• [What is needed] Extract, word for word, the part of the records that opens with the line containing "Go to second banner slide dot" and runs through the end of the records. Leave the pictures out of your answer.

• [Records supplied]
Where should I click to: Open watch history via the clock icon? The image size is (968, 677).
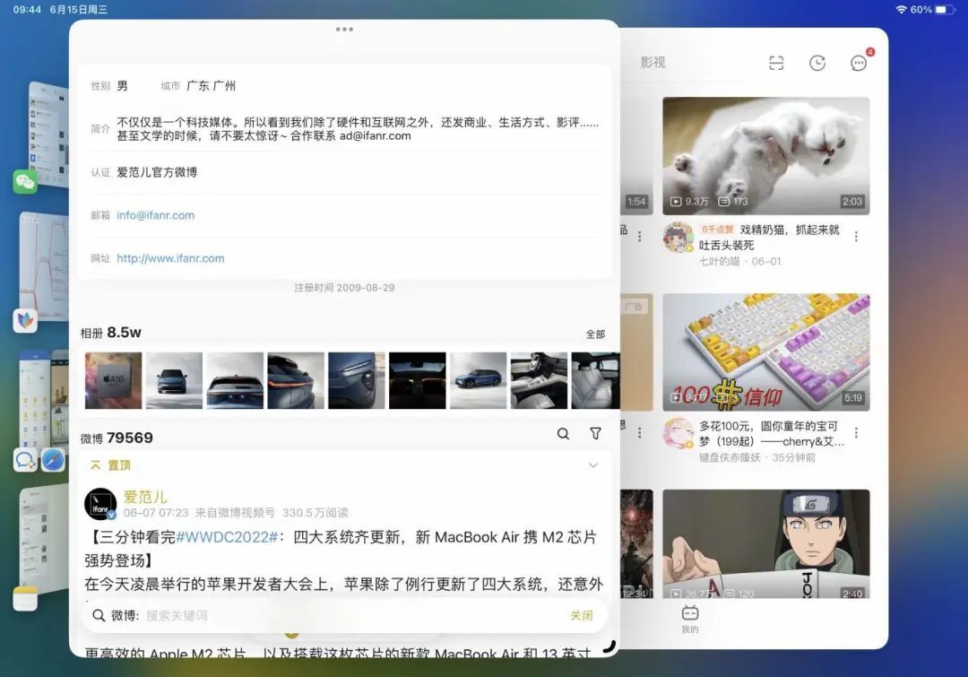817,63
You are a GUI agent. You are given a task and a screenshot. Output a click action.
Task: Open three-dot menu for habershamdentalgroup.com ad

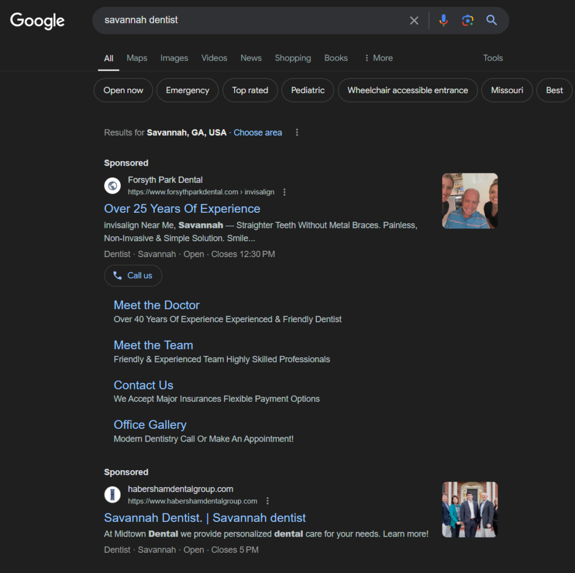point(268,501)
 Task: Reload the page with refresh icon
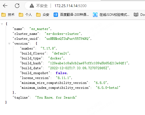17,6
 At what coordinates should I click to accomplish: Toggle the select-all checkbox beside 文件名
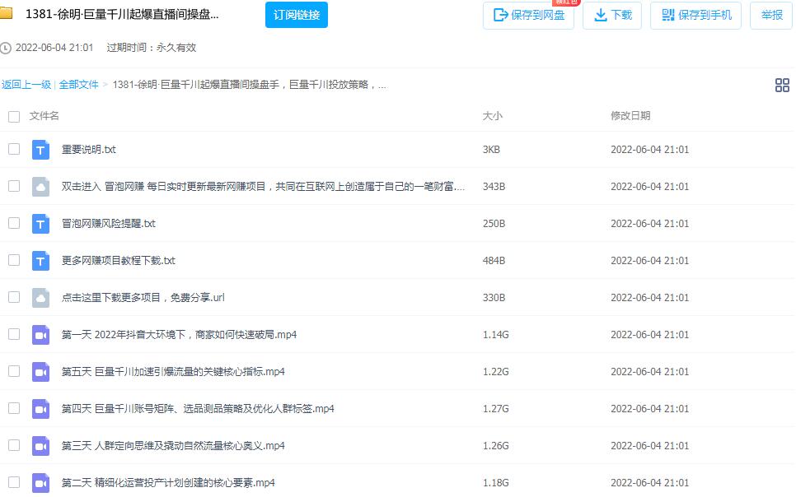click(14, 117)
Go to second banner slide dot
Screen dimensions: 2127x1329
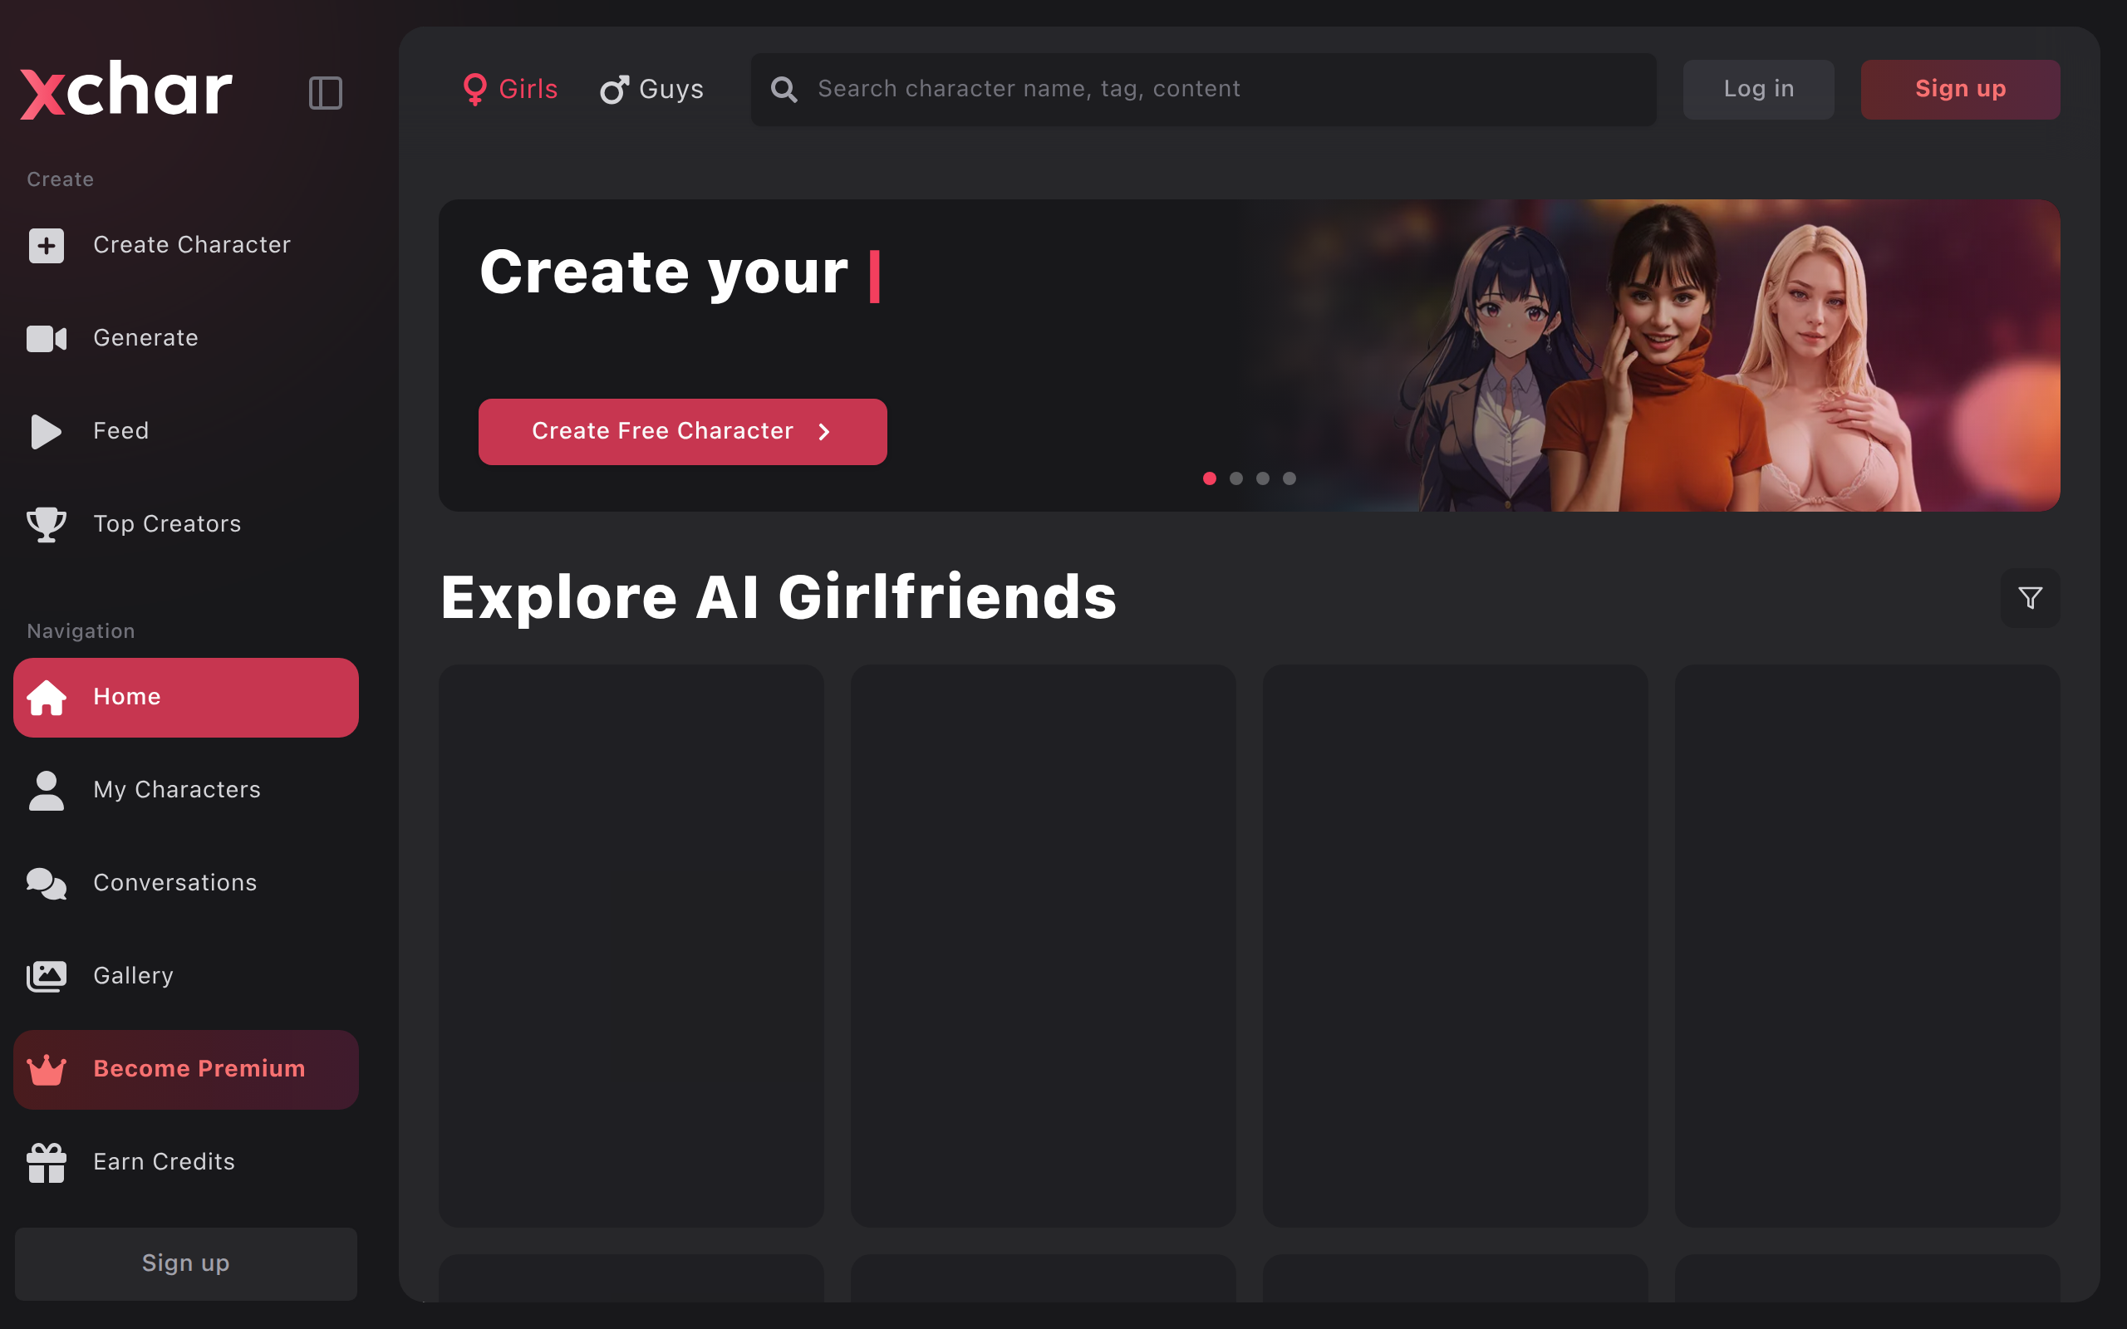point(1236,478)
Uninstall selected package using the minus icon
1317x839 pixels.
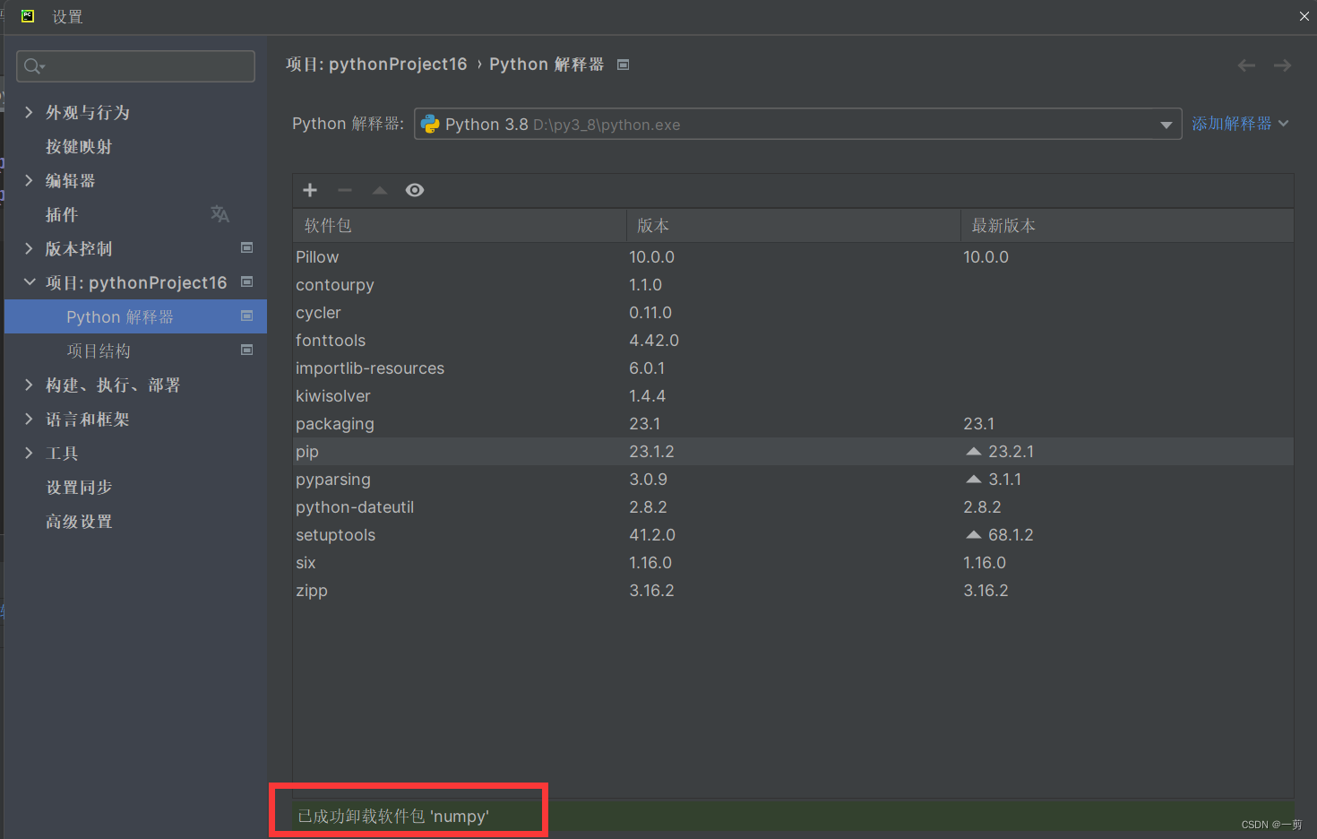pyautogui.click(x=344, y=190)
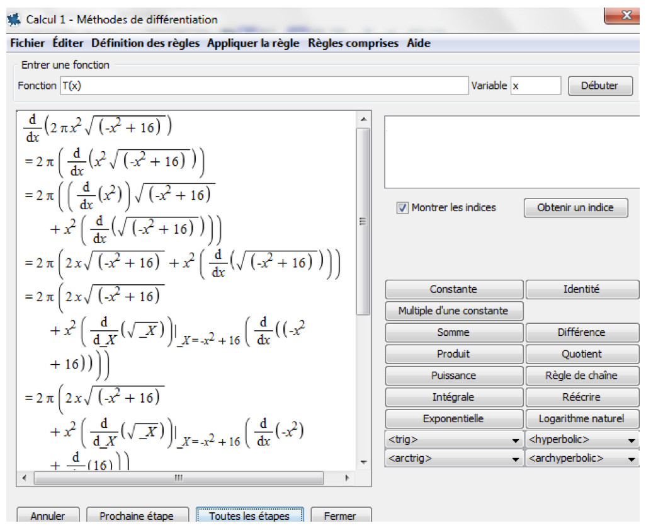Click the Multiple d'une constante button
This screenshot has width=646, height=528.
453,311
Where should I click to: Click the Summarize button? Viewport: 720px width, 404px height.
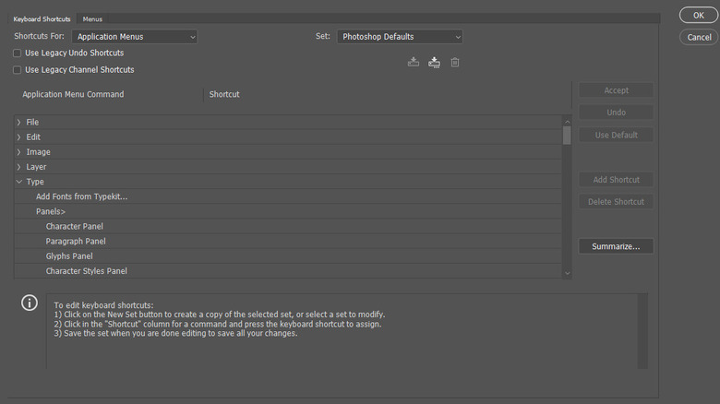tap(616, 246)
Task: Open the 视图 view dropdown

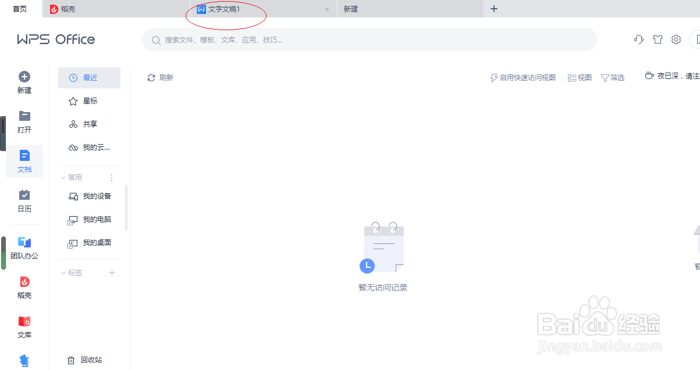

• [Exercise answer]
Go to second banner slide dot
Screen dimensions: 2127x1329
point(1236,478)
Uninstall selected package using the minus icon
1317x839 pixels.
pyautogui.click(x=344, y=190)
Click the Multiple d'une constante button
This screenshot has width=646, height=528.
453,311
Where should I click to: Click the Summarize button? Viewport: 720px width, 404px height.
tap(616, 246)
Task: Open the 视图 view dropdown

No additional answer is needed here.